4) Feed the plant. Some experts advise putting a bit of fertilizer in the bottom of the new home prior to transplanting. I have done it both ways and have not noticed much difference either way.  USE A LOW SALT, LOW NITROGEN fertilizer.  Nitrogen can burn even healthy plant material, much less tender feeder roots. Plus, nitrogen is the nutrient responsible for growth.  There will be a time for that, but now it is too early.  One of the biggest problems I see with zealous homeowners is giving the plant too much nitrogen too quickly.  This is especially true for perennials and larger transplants like trees and shrubs.  For these, I recommend very little nitrogen at all for the first full season.  Here’s why.  Nitrogen generates growth.  The mere presence of the nutrient tells the plant to get bigger, taller, and put on more leaves.  If you do that, and do not have an underlying root system to support this vigorous growth a few things can happen:  One, the plant will become top heavy and a strong wind will uproot the plant because there are not enough anchors holding it place. Two, and this is the biggest problem.  You know that droughts are going to happen.  When they do, the plant needs a good root system to access available sub-soil moisture reserves.  If, by applying nitrogen, you have spurred top-growth you have increased the burden on the plant by giving it more leaves, stems, and flowers to maintain and by not giving it the root system that it needs to provide the water and nutrients it is starving for. Instead of nitrogen, look for a fertilizer that is relatively higher in potassium and phosphorous (the second two numbers on the label).  These are the nutrients that a plant uses to develop good root systems and the ones you need to ensure successful transplants. 
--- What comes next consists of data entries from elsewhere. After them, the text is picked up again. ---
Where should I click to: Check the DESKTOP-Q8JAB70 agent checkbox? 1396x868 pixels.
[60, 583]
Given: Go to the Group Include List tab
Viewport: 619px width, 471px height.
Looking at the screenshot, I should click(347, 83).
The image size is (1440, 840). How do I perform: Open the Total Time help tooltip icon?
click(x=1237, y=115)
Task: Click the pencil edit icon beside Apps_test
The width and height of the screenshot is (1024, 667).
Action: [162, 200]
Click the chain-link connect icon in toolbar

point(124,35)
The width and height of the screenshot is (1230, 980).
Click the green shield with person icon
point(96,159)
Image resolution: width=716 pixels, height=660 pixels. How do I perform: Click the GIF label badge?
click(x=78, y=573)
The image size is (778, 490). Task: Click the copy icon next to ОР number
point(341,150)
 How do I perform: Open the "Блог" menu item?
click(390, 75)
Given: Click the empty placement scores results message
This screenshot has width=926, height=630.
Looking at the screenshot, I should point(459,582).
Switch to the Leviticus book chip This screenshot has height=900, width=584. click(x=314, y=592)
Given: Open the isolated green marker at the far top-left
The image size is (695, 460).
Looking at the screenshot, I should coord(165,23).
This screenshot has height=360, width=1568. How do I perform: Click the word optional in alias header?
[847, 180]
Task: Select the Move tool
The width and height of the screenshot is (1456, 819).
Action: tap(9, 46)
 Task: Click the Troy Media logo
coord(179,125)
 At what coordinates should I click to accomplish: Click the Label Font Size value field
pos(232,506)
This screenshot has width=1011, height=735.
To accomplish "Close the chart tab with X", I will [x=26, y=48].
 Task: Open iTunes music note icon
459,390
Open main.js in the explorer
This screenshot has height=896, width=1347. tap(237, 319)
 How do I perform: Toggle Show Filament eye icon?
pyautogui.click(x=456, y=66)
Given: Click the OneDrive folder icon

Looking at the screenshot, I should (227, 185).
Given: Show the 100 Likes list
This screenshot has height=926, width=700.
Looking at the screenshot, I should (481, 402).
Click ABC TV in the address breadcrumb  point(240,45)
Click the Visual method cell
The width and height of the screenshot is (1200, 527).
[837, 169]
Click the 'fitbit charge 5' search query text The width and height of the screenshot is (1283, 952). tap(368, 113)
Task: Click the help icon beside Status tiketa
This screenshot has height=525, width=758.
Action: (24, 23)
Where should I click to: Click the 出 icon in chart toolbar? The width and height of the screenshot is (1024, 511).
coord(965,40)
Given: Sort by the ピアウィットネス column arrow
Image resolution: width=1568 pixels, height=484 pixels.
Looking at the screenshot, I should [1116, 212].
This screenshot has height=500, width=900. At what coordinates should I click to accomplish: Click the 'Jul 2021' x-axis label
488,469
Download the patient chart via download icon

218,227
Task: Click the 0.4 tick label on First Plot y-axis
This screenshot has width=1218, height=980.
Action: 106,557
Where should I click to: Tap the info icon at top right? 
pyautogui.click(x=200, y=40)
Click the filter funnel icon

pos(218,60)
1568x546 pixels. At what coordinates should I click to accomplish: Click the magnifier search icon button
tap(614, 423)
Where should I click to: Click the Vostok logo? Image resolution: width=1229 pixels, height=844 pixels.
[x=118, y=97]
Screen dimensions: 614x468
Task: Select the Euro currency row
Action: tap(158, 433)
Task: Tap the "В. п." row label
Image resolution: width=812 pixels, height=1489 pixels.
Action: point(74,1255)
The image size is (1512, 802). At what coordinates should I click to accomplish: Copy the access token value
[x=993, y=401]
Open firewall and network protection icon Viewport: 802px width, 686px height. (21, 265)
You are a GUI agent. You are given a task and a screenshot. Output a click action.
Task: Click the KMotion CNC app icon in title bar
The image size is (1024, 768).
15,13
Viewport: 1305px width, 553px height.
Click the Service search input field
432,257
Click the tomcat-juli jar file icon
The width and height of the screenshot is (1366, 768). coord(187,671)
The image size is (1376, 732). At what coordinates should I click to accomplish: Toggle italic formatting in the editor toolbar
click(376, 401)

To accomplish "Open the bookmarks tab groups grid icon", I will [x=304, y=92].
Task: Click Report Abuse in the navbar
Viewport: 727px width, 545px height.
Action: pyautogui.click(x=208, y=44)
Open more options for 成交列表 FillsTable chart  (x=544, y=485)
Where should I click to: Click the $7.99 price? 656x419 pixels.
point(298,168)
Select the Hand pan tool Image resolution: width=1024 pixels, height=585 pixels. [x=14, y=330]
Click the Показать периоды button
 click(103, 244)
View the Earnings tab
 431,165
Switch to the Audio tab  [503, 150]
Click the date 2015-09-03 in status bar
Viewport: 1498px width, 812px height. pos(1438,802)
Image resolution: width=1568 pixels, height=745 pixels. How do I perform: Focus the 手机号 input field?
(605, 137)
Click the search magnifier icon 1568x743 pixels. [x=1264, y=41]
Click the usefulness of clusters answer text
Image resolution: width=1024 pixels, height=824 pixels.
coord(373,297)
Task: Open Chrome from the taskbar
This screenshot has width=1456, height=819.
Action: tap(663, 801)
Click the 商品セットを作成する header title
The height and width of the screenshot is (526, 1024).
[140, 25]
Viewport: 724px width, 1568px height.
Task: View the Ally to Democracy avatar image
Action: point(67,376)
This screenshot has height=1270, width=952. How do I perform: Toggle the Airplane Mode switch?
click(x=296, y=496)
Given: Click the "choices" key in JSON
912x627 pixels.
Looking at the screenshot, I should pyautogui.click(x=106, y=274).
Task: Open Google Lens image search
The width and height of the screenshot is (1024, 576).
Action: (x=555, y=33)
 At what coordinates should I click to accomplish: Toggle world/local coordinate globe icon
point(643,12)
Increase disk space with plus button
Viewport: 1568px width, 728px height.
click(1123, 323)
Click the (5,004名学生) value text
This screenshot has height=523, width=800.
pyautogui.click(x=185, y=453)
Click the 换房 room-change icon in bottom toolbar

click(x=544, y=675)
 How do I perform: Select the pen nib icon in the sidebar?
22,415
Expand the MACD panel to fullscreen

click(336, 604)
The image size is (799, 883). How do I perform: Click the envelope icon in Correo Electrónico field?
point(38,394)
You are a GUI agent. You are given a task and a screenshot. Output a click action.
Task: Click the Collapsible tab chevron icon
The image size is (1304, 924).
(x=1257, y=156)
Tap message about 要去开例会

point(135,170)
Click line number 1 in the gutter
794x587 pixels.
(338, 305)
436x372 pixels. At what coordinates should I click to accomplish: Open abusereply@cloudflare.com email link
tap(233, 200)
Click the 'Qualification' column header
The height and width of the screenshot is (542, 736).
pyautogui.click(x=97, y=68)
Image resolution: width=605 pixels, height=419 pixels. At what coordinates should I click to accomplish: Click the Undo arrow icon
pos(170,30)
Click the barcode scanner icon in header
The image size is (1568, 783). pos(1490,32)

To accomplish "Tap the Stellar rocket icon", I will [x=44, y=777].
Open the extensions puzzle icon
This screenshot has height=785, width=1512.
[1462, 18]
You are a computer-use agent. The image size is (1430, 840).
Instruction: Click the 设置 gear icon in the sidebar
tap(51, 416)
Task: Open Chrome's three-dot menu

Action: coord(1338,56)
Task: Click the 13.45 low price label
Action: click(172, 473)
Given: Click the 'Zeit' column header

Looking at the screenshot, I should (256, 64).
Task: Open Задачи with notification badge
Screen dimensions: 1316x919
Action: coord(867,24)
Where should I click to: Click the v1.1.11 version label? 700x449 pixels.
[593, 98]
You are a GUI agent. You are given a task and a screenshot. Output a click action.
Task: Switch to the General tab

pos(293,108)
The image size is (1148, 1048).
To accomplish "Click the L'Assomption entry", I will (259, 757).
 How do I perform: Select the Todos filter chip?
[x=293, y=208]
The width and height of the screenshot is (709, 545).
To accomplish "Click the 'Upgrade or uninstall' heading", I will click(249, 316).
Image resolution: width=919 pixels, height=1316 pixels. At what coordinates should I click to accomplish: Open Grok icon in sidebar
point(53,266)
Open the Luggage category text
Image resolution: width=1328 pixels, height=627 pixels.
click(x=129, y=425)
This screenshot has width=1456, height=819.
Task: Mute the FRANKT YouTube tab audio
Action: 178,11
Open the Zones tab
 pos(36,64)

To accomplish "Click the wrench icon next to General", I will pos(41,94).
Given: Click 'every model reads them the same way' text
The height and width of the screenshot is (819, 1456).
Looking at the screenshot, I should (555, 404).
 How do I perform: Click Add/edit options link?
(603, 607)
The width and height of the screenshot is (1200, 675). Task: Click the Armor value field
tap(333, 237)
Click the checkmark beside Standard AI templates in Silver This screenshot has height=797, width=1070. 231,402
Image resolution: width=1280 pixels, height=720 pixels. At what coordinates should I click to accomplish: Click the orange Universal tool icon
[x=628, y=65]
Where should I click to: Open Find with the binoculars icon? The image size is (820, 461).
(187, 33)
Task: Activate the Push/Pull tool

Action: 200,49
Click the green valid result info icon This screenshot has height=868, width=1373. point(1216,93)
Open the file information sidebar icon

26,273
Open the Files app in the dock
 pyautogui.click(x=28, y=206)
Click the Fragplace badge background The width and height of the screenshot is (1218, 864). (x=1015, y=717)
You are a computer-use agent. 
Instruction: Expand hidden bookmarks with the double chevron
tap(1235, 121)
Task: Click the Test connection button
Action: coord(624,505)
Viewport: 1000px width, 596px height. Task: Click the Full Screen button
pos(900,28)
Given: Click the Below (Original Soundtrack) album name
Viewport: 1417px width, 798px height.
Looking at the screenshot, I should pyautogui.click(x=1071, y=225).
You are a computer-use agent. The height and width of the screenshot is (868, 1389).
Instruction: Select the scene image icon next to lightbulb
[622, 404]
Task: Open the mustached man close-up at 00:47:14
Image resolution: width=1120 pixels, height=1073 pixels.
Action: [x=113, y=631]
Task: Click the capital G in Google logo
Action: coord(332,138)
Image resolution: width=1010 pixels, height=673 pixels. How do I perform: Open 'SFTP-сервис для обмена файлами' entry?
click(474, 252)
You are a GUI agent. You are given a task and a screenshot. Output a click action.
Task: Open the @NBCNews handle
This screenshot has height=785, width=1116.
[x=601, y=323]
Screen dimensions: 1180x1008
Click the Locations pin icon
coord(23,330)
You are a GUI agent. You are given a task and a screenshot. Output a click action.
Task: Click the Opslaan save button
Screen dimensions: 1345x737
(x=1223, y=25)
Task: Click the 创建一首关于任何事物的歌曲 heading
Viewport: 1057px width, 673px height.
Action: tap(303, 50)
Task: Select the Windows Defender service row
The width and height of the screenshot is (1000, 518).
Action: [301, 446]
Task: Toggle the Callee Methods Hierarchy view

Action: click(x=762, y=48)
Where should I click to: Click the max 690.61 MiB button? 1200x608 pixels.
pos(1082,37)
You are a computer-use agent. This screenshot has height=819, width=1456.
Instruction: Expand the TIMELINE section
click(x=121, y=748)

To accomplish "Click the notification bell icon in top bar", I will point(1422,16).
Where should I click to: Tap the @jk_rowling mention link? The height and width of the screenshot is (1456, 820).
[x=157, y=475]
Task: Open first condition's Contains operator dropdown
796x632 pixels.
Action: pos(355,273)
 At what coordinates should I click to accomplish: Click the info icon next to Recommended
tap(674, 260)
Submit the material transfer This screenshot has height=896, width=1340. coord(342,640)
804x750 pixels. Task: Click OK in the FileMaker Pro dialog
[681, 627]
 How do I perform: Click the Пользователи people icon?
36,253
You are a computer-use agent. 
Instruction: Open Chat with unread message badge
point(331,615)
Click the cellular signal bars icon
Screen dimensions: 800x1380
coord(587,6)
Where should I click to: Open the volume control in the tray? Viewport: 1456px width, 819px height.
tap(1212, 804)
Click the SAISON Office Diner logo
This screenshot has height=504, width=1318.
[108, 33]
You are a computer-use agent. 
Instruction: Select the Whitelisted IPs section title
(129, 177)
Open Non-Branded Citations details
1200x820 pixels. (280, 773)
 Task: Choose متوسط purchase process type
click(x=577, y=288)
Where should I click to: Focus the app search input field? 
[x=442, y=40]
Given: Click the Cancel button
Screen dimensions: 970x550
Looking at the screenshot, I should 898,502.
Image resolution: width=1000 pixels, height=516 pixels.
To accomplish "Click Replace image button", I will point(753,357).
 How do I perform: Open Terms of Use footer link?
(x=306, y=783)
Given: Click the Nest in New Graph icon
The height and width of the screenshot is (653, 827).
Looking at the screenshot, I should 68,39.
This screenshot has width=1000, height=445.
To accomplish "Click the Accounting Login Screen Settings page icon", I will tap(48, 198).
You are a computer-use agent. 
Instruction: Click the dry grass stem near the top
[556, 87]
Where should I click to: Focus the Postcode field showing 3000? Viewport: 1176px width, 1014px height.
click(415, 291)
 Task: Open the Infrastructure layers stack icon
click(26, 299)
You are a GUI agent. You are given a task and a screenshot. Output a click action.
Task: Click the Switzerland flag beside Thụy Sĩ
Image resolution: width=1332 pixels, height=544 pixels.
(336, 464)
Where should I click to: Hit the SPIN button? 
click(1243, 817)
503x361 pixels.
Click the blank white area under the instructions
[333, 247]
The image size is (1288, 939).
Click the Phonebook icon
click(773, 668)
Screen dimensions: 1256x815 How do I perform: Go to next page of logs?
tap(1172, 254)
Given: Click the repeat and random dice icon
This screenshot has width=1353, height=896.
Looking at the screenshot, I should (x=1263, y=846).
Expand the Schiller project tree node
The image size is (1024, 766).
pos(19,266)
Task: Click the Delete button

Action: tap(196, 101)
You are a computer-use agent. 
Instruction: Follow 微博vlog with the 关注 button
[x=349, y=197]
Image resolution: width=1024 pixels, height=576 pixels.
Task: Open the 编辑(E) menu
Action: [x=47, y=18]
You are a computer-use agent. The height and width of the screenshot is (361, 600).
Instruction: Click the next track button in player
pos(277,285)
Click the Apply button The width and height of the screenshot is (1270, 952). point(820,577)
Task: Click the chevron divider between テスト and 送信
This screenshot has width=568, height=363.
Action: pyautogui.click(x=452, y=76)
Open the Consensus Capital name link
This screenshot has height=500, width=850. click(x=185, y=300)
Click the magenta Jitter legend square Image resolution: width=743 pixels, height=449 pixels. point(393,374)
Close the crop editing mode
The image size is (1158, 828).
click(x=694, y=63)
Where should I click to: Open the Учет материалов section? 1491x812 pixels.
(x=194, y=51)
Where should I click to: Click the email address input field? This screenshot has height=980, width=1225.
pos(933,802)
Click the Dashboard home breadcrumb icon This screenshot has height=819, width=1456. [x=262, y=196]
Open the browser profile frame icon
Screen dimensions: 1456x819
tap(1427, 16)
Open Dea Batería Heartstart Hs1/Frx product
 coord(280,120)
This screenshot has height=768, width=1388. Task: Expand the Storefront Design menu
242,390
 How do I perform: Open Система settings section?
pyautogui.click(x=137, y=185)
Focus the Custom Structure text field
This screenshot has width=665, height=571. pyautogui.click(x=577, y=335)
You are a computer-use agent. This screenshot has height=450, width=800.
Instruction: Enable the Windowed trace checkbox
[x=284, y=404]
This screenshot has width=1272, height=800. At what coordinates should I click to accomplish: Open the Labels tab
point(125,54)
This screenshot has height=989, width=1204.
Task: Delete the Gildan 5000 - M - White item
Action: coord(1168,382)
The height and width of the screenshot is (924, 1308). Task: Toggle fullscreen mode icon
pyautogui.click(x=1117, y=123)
By using a product like Monty’s 2-15-15 or 4-15-12 you can give the plant what it needs, and according to gardeners across the country, as well as my own experience, virtually eliminate transplant shock.  Get more details on transplanting in our how-to guides on our website. While this is still true for annuals, it is not as critical, cause let’s face it, you will be throwing them away in 6 months anyway.  Give them a week or two to settle in, then you can start using a higher nitrogen fertilizer.  The low-salt issue is still a concern so I recommend using Monty’s 8-16-8.  It’s high in nitrogen, but it has one of the lowest salt indexes on the market.

5) Water.  Believe it or not, most homeowners are so afraid of under-watering their new plants, that they go too far and over water them.  Over-watering is just as bad.  It depletes oxygen form the soil, collapses pore space, compacts the soil, and creates an environment ideal for developing anaerobic bacteria (the bad ones) which leads to rot, disease, and can increase the likelihood of insect problems.  If you are watering your plants keep them evenly moist so that they have to grow their roots both out and down.  this will give you a better anchor and will get feeder roots out of the topsoil.  If the roots stay in the upper reaches of the soil profile you will end up fighting drought conditions throughout the life of the plant as this layer of soil is the first to dry out in the hot dry days of summer.  To accomplish this, stick your finger about an inch deep into the soil (up to your first knuckle) at the edge of the drip line.  If the soil does not feel noticeably damp at your fingertip, it is time to water.

By following these few simple guidelines and by incorporating Monty’s Fertilitly Products you can get your plants off to the best start possible and virtually eliminate transplant shock.